Há oito trimestres consecutivos que as vendas mundiais de smartphones caem, e o período entre março e junho de 2023 não foi exceção. No entanto, algo mudou: o mercado já antecipa uma reviravolta para o final do ano e as fabricantes começam a ficar mais otimistas. Mais: o segmento dos dobráveis deverá crescer de forma significativa, contrariando a tendência geral.
Isto apesar de o segundo trimestre ter sido realmente mau. As vendas caíram 7,8% para 265,3 milhões de unidades e todas as grandes fabricantes sofreram, com destaque para a líder Samsung e a vice-líder Apple. Os baixos volumes refletiram novamente a fraqueza da procura, o impacto da inflação elevada, as incertezas macroeconómicas e o inventário em excesso, disse a consultora IDC.
Só a Samsung teve um rombo de 15,2% nas vendas, que caíram para apenas 53,5 milhões de smartphones. A Apple também vendeu menos iPhones, com uma quebra de 6,3%, e a Xiaomi foi a que mais perdeu, derrapando 16%. O top cinco registou um empate técnico entre a Oppo e a Transsion, esta última uma entrada nova na tabela com um crescimento de 34,1%.
Mas as más notícias podem estar perto do fim. Segundo a analista Nabila Popal, os níveis de inventário estão a melhorar e nos corredores da indústria já se fala de otimismo, com expectativa de um regresso ao crescimento já no final de 2024.
Em termos regionais, de notar que a EMEA foi a região com menor quebra (-3,1%), comparando favoravelmente com a Ásia-Pacífico e Estados Unidos.

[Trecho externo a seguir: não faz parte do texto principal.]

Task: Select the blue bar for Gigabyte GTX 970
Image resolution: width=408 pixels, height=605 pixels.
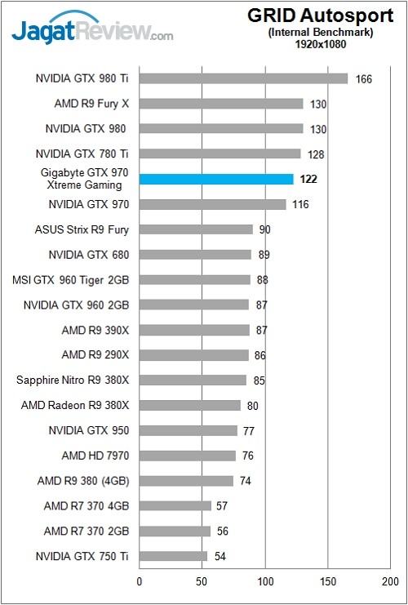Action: pos(216,179)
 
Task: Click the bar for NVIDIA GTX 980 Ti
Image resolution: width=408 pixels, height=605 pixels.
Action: pos(243,78)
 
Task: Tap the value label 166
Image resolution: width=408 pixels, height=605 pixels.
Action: pos(364,79)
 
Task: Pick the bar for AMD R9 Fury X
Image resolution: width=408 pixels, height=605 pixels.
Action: pos(221,104)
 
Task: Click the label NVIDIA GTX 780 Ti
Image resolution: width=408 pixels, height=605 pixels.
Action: pos(82,153)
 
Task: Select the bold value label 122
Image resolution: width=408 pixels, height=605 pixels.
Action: pos(308,179)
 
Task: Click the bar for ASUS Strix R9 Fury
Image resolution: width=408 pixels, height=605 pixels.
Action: pos(196,229)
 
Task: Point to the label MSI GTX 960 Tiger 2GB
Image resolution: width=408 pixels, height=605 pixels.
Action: pos(71,280)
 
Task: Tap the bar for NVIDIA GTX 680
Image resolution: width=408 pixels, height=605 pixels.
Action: pos(195,255)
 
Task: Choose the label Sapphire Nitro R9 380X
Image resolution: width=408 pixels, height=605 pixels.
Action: pos(73,380)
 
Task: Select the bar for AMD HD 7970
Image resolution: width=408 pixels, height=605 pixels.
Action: pos(187,456)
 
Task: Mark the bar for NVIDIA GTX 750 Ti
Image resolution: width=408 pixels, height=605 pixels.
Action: pos(173,556)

Por outro lado, um dos aspetos positivos de um mercado que tem enfrentado imensos problemas é a continuação do entusiasmo no segmento dos dobráveis. O analista Anthony Scarsella sublinhou que os consumidores continuam a demonstrar entusiasmo por este formato, cujo preço é mais elevado que o de smartphones tradicionais, e que se espera a entrada de mais players e um maior nível de adesão. "Esperamos que o mercado de dobráveis cresça quase 50% em 2023 enquanto o resto do mercado permanece em quebra", indicou.